Juan Filloy, escritor y Presidente de un club de ajedrez en Córdoba, Argentina

Por Sergio Negri

Un caso de notable vigencia en el tiempo es el del escritor cordobés Juan Filloy (1894-2000), a quien se suele sindicar como un hombre de tres siglos aunque, en rigor, le faltó poco menos que un semestre para arribar al tercero de ellos, el actual.

Dentro de su vasta obra literaria, se presenta una característica común notable: los nombres de los libros están siempre constituidos por palabras de siete letras, con la posible incorporación de algún que otro número o signo.

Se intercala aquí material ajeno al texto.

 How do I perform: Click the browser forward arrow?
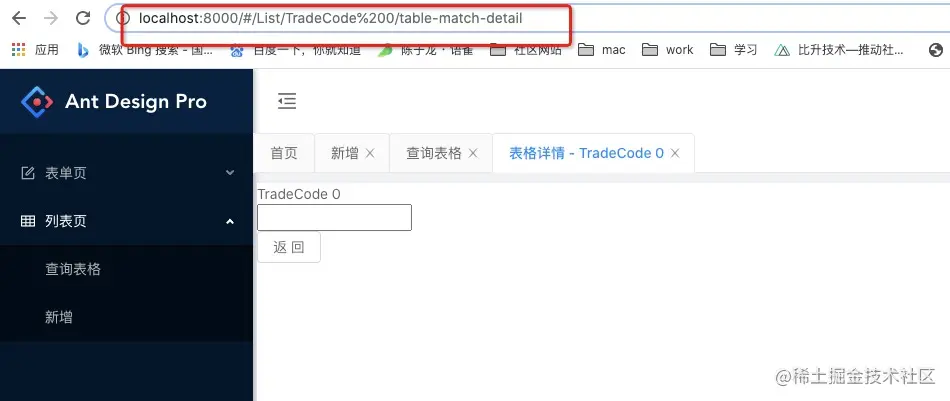click(x=51, y=18)
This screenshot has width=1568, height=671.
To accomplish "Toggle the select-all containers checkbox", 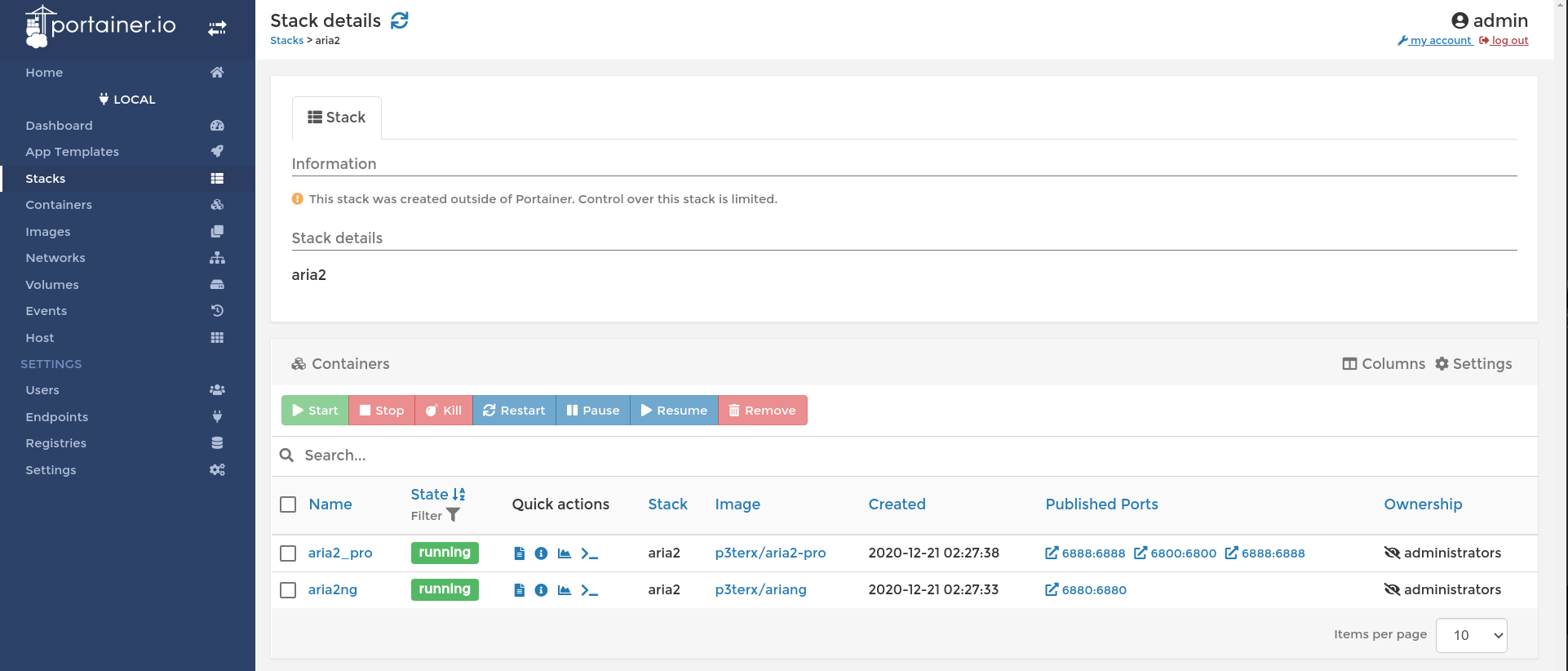I will [x=288, y=504].
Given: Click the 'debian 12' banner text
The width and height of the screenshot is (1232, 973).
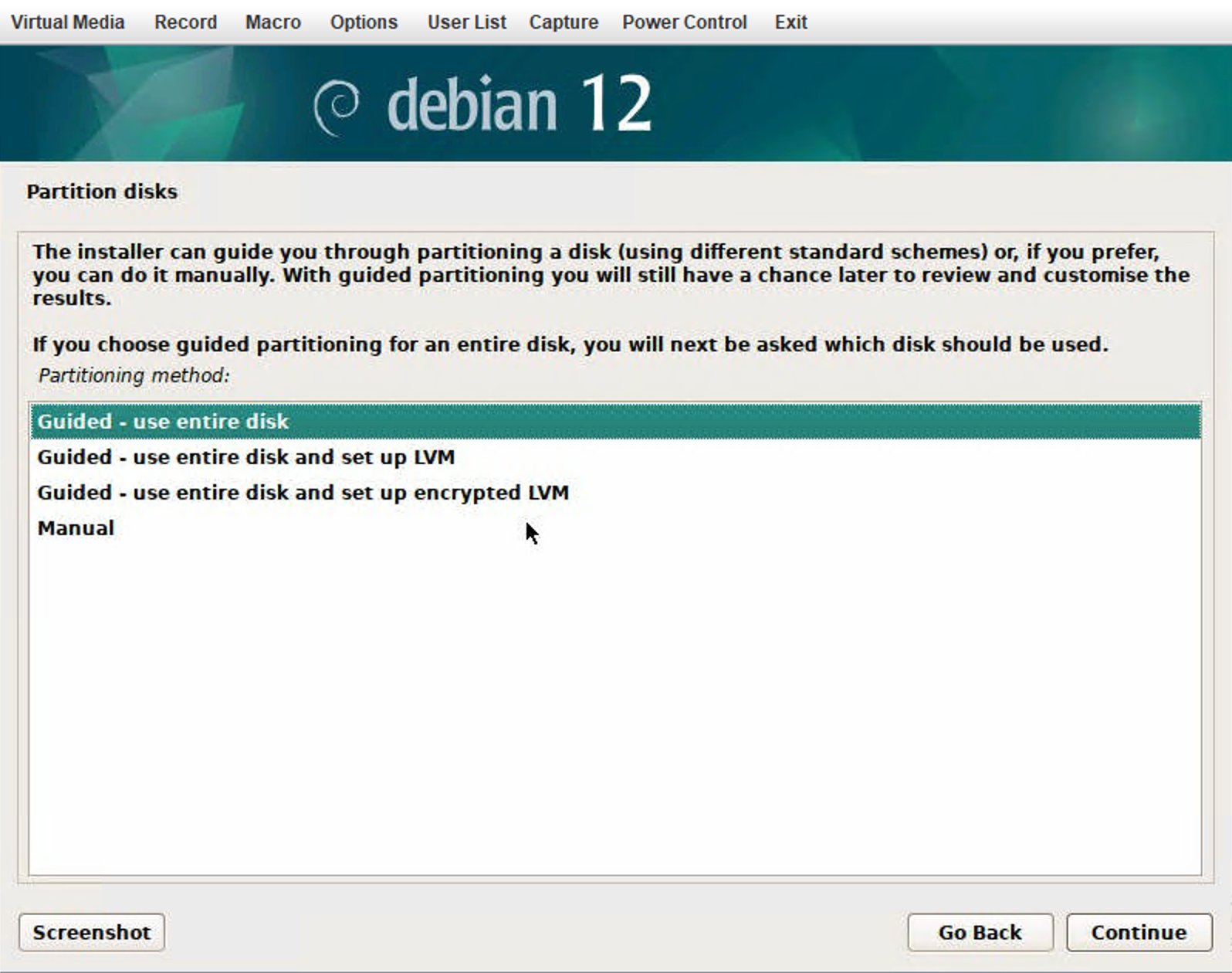Looking at the screenshot, I should coord(519,104).
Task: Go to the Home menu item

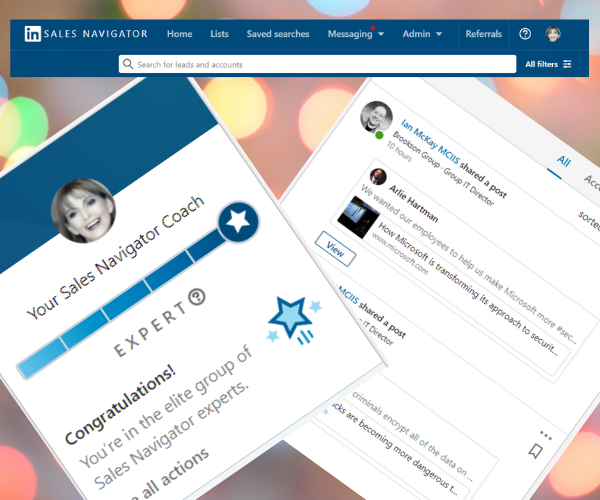Action: click(x=180, y=34)
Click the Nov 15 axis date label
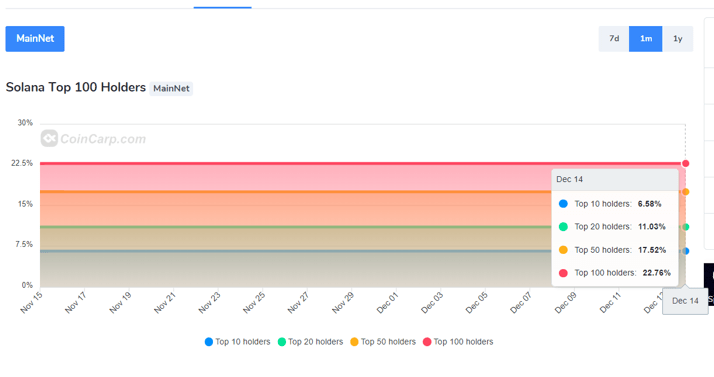The height and width of the screenshot is (377, 714). 31,302
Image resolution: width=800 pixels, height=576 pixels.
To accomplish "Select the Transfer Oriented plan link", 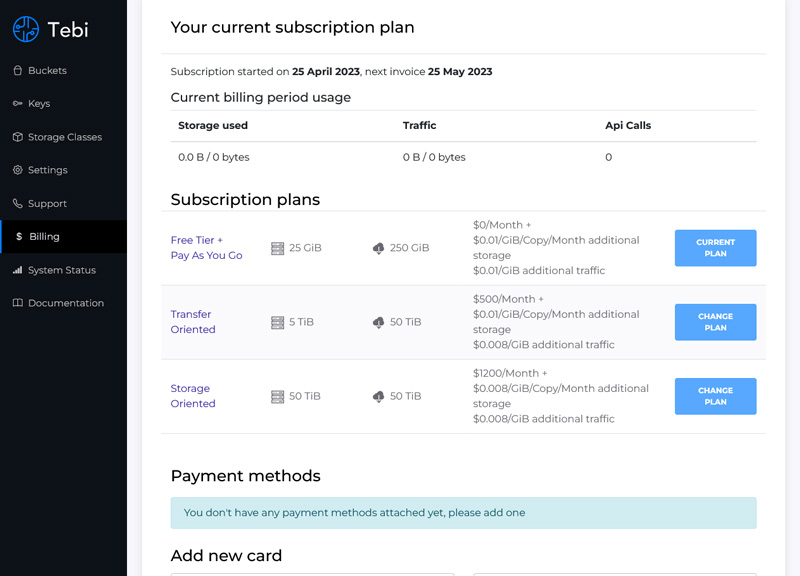I will pyautogui.click(x=193, y=322).
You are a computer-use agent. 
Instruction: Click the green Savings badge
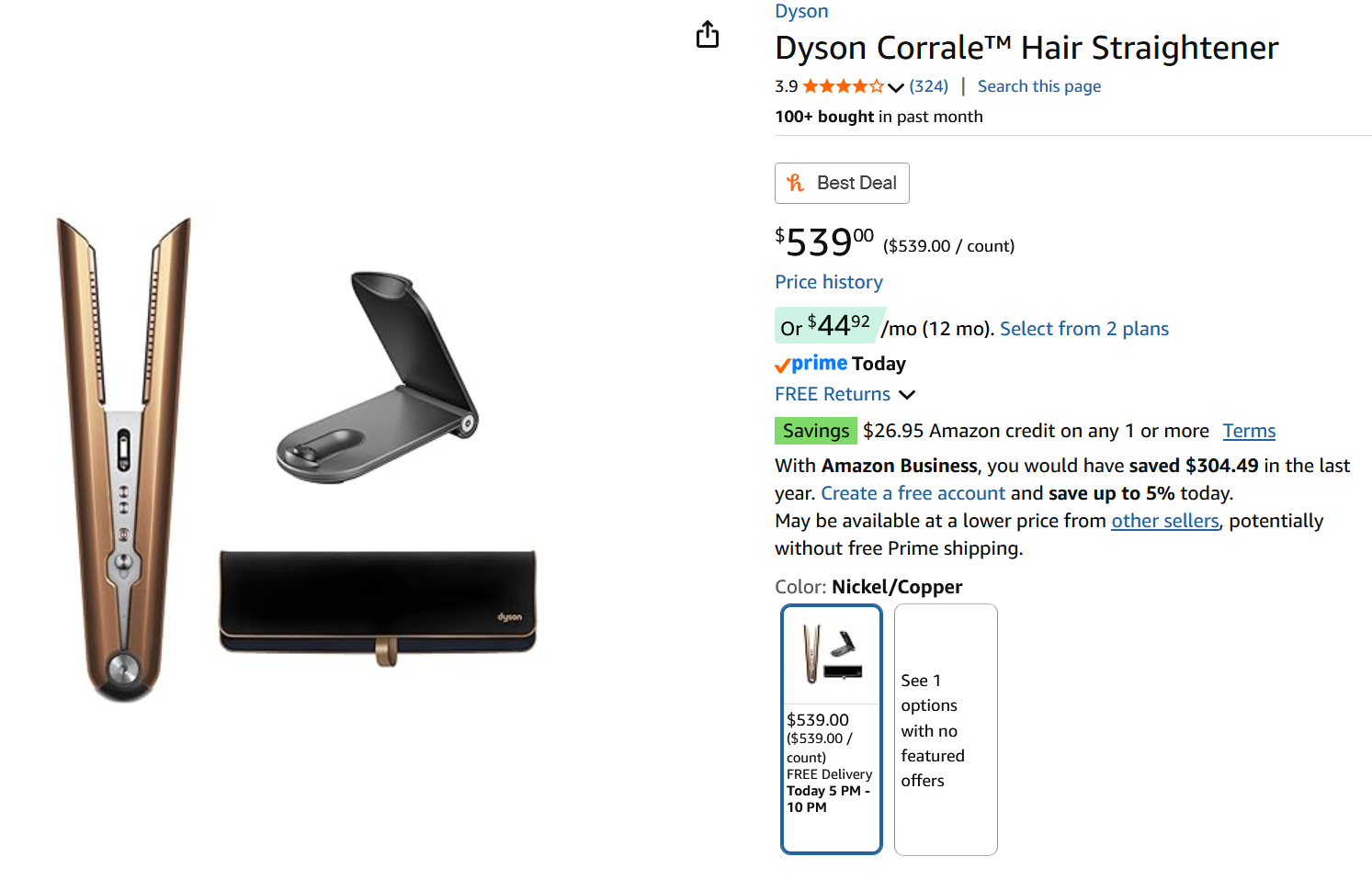tap(815, 431)
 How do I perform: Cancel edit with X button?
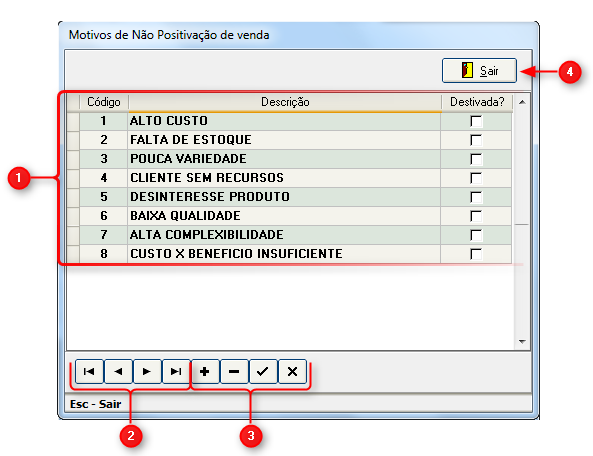292,371
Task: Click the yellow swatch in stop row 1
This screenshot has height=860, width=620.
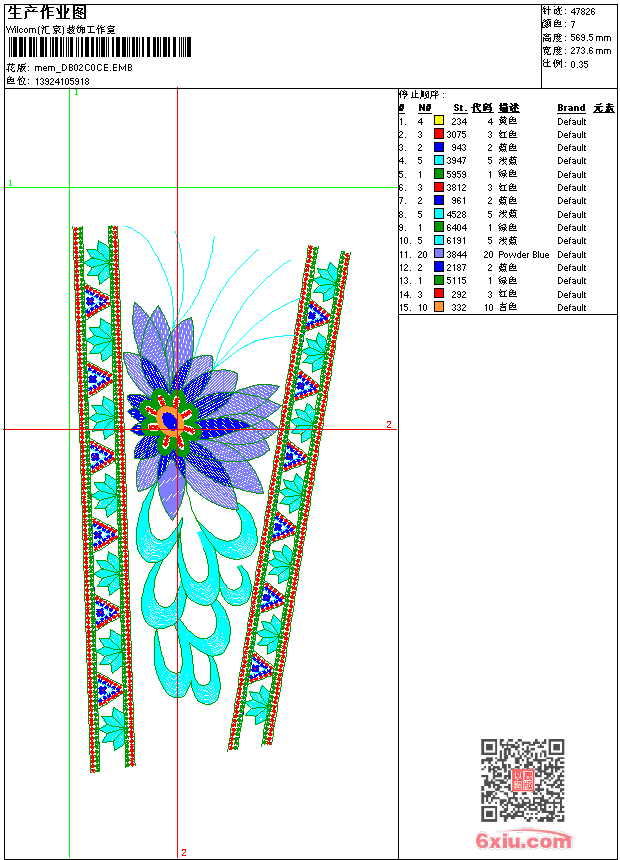Action: 439,121
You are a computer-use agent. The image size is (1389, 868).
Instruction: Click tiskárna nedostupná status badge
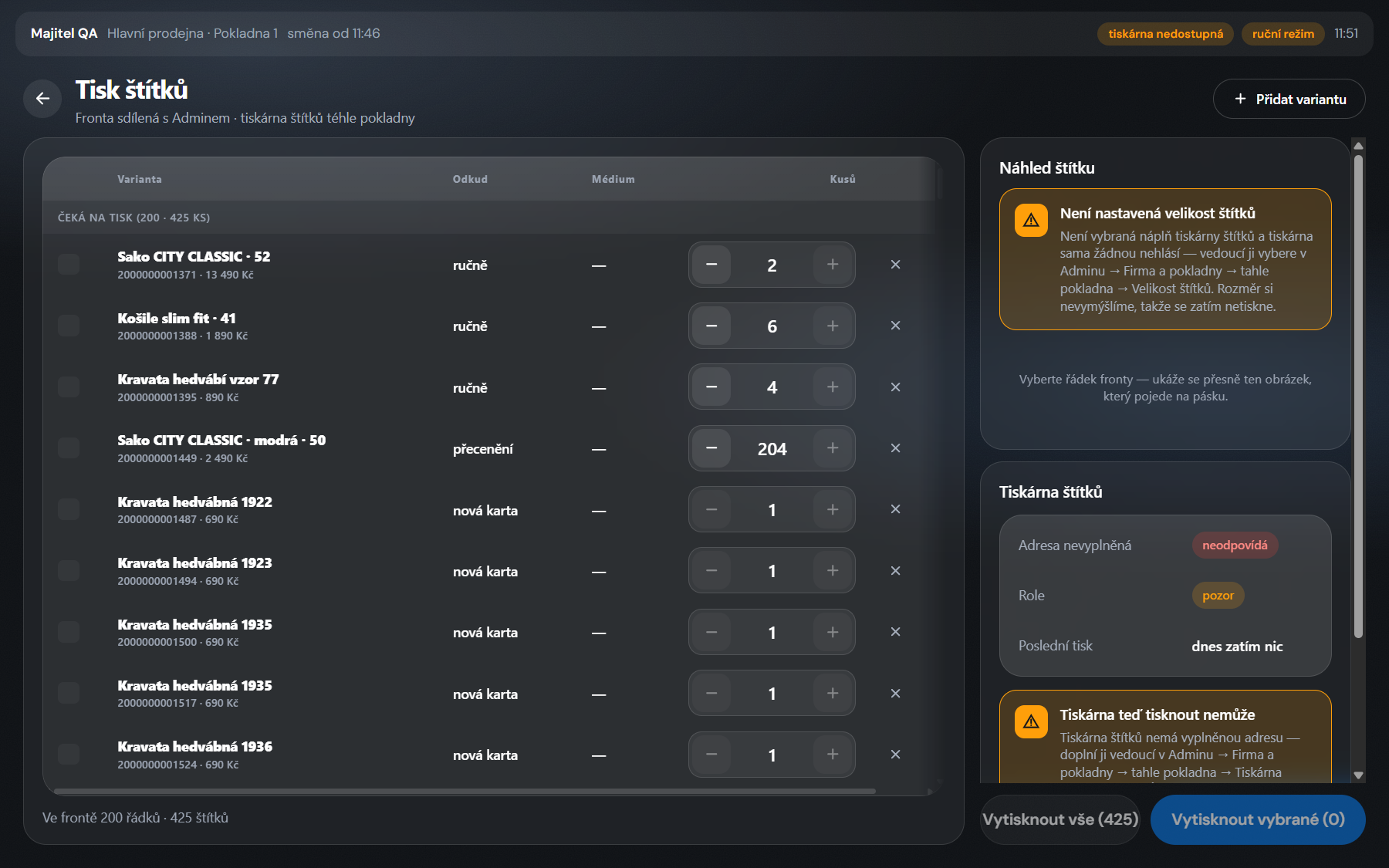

Por ejemplo, entre ellos se puede observar desde Periplo, que es de 1930, hasta Decio 8A, que es 1997; pasando por La potra; Tal cual; Elegías; Yo, yo y yo; Gentuza; Sonetos; y tantos otros, en un número de veintisiete, a los que se suman otros más, no publicados aún, que responden al mismo requisito de longitud a la hora de su denominación.

Siendo así, lo que se nos presenta casi como muy poco justificable es que Filloy, con su acercamiento al juego, no hubiera escrito un texto bajo el contundente nombre de Ajedrez, con lo que hubiera cumplido estrictamente con ese requisito cuantitativo planteado por el propio autor.